Baru sekarang Ibu sempat bilang thanks to Djenar Maesa Ayu. Eh.. emangnya Ibu kenal dengan si penulis muda yang menuai banyak kontroversi sekaligus decak kagum itu? Nggak sih... :) Cuma, ide gaya bahasa singkat dan patah2 pada posting yang lalu, Ibu peroleh setelah membaca kumpulan cerpennya "Jangan Main-Main (dengan Kelaminmu)". Jadi, tx 4 inspiring me, Djenar!

Tentang Djenar. Lahir di Jakarta, 14 Januari 1973, putri pasangan sutradara (alm) Sjuman Djaja dan bintang film senior Tutie Kirana. Ibu dari Banyu Bening (10) dan Btari Maharani (2) hasil dari perkawinannya dengan Edhi Widjaya—Berita terakhir di infotainment, Djenar dan Edhi dalam proses cerai, justru karena mereka masih saling sayang :((. Djenar biasa dipanggil Nai oleh lingkungan terdekatnya. Gaya bicaranya blak-blakan. Penyuka warna hitam. Namanya kalau diterjemahkan secara harafiah berarti "sapi putih nan cantik" :)

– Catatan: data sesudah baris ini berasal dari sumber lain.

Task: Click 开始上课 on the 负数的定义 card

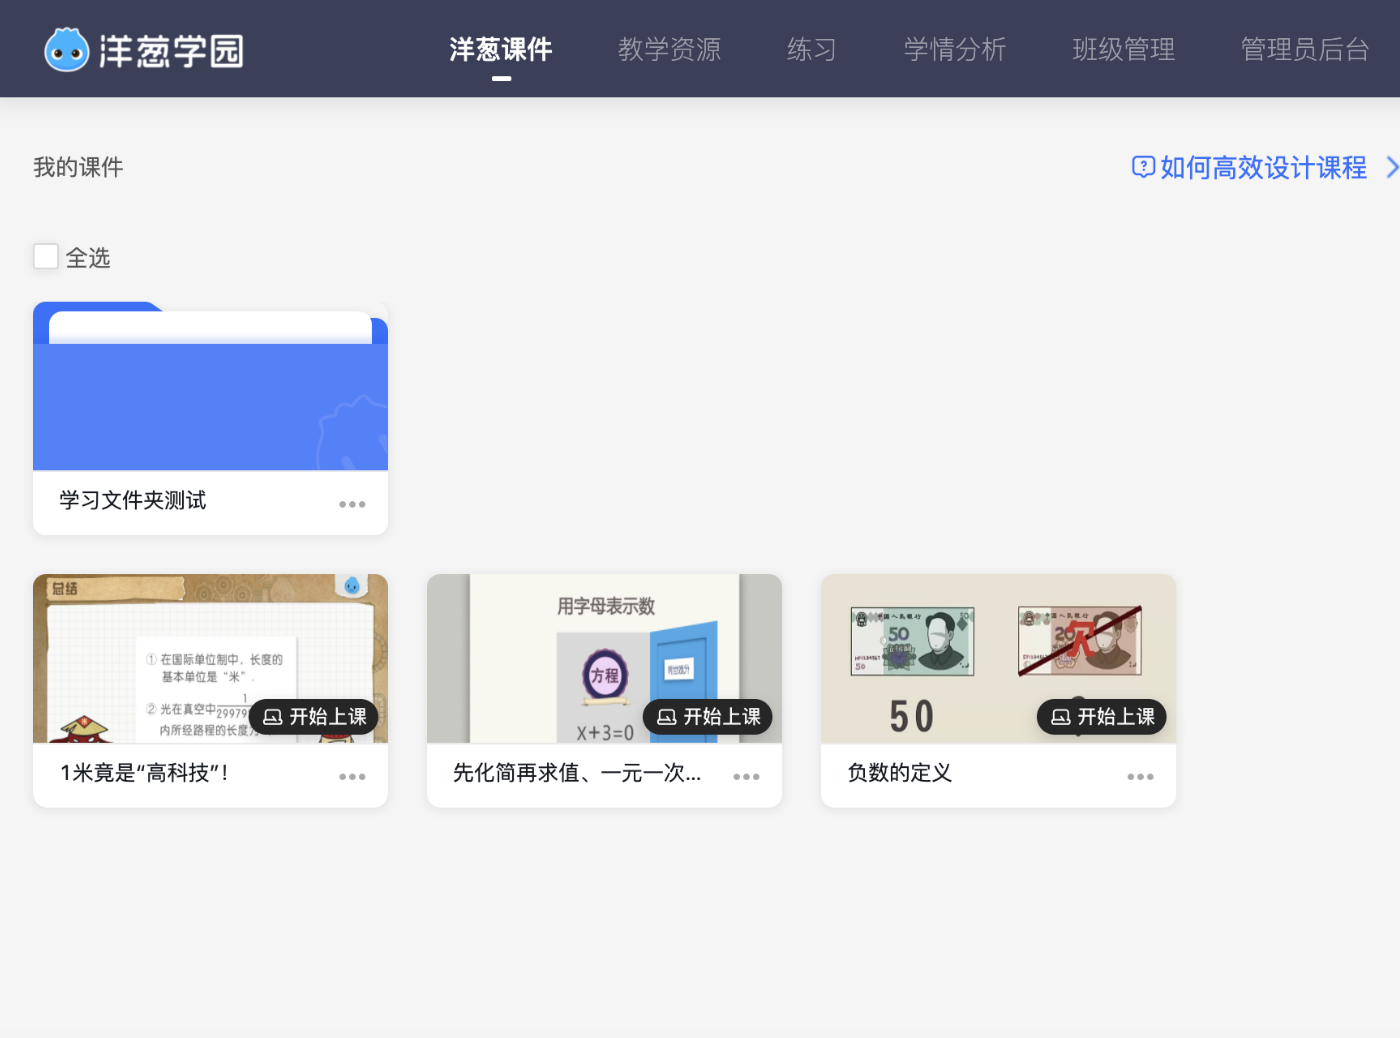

Tentang karyanya. Kumpulan cerpen pertama Djenar yang berjudul "Mereka Bilang, Saya Monyet!" telah cetak ulang 8 kali dan masuk dalam nominasi 10 besar buku terbaik Khatulistiwa Literary Award 2003, selain juga akan diterbitkan dalam bahasa Inggris. Saat ini cerpen dengan judul yang sama sedang dalam proses pembuatan ke layar lebar. Cerpen "Waktu Nayla" menyabet predikat Cerpen Terbaik Kompas 2003, yang dibukukan bersama cerpen "Asmoro" dalam antologi cerpen pilihan Kompas. Sementara cerpen "Menyusu Ayah" menjadi Cerpen Terbaik 2003 versi Jurnal Perempuan dan diterjemahkan oleh Richard Oh ke dalam bahasa Inggris dengan judul "Suckling Father" untuk dimuat kembali dalam Jurnal Perempuan versi bahasa Inggris, edisi kolaborasi karya terbaik Jurnal Perempuan. Buku keduanya, "Jangan Main-Main (dengan Kelaminmu)" juga meraih sukses dan cetak ulang kedua hanya dua hari setelah buku itu diluncurkan pada bulan Februari 2005. Kumpulan cerpen ini berhasil meraih penghargaan 5 besar Khatulistiwa Literary Award 2004. "Nayla" adalah novel pertama Djenar yang juga diterbitkan oleh Gramedia Pustaka Utama.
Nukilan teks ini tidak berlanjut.